Mengaca pada Judilherry, menurut Tolleng, sesungguhnya baik buruknya situasi dan kondisi dalam kehidupan bersama, berbangsa dan bernegara, sangat tergantung dari peran warganegaranya.
Setiap warga negara, menurut Tolleng, harus berkemampuan untuk terus merawat secara aktif negaranya dan tidak terbatas di dalam ruang privat. Gerakan mahasiswa, yang pernah dilakoni Judilherry, sebagai tumpuan masyarakat.
Bagi Ariady Achmad, Judilherry adalah sosok aktivis yang tak pernah kendur melakukan perlawanan terhadap rezim Orde Baru dalam berbagai kesempatan dan bidang kehidupan kemasyarakatan.
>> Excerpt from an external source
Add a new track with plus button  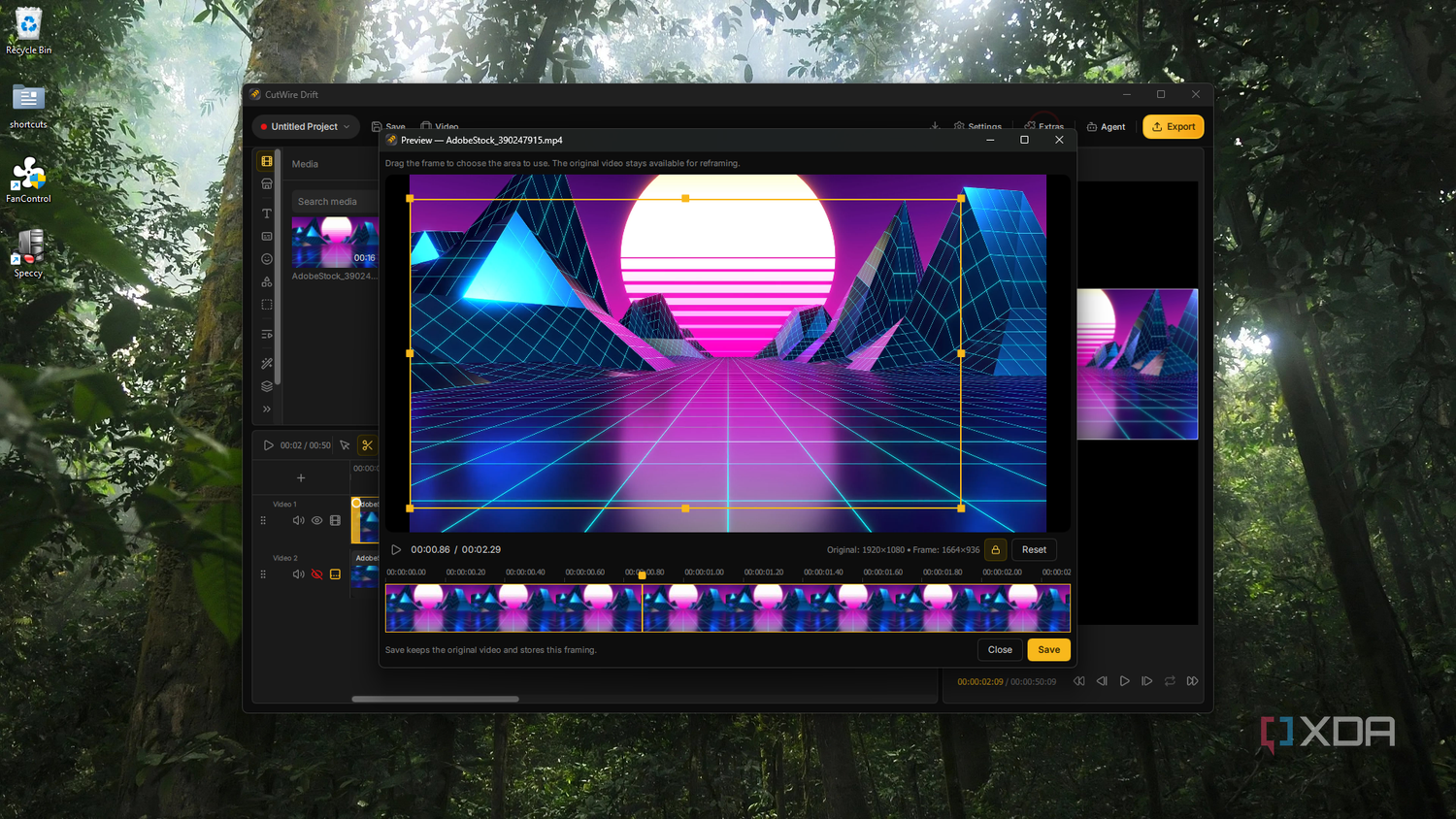(x=301, y=477)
"Judilherry adalah seorang yang konsisten dalam langkah-langkahnya melawan rezim orba. Dia juga sosok yang cermat dalam mendokumentasikan langkah-langkah politiknya," papar Ariady Achmad.
Sebagai salah satu tokoh Malari, Judilherry Justam adalan sosok yang mampu memberikan perspektif buat zamannya sebagai bagian dari sejarah penting perjalanan bangsa. Kendati konsekuensi pahit harus dia lakoni.
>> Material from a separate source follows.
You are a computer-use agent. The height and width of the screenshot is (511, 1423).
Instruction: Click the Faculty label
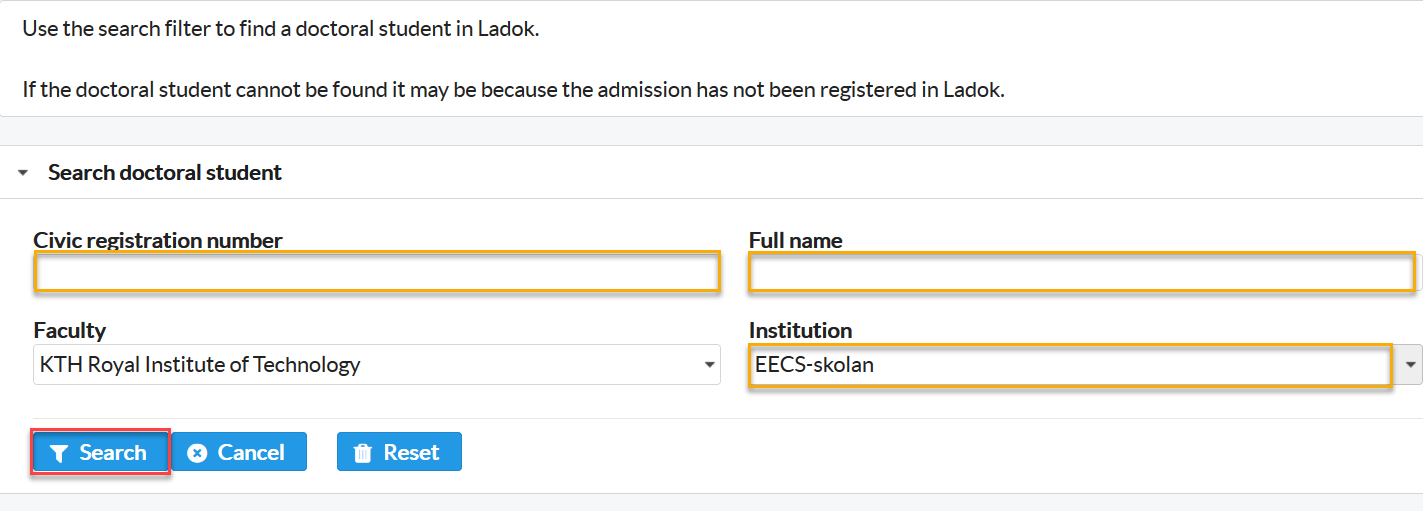click(x=70, y=330)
Judilherry tak hanya meringkuk dalam penjara, namun juga kehilangan ijin praktek sebagai dokter akibat akvititasnya menentang penguasa. Namun, dia tetap bisa menjalani profesi lain yang berhubungan dengan ilmu yang dipelajarinya.
Selain Toleng yang membahas buku Judilherry adalah Hilmar Faridz. Sedang sejarawan Bonnie Triyana sebagai moderator. Selain Hariman Siregar acara juga dihadiri sejumlah tokoh dan aktivis lintas generasi dan afiliasi politik.(ris)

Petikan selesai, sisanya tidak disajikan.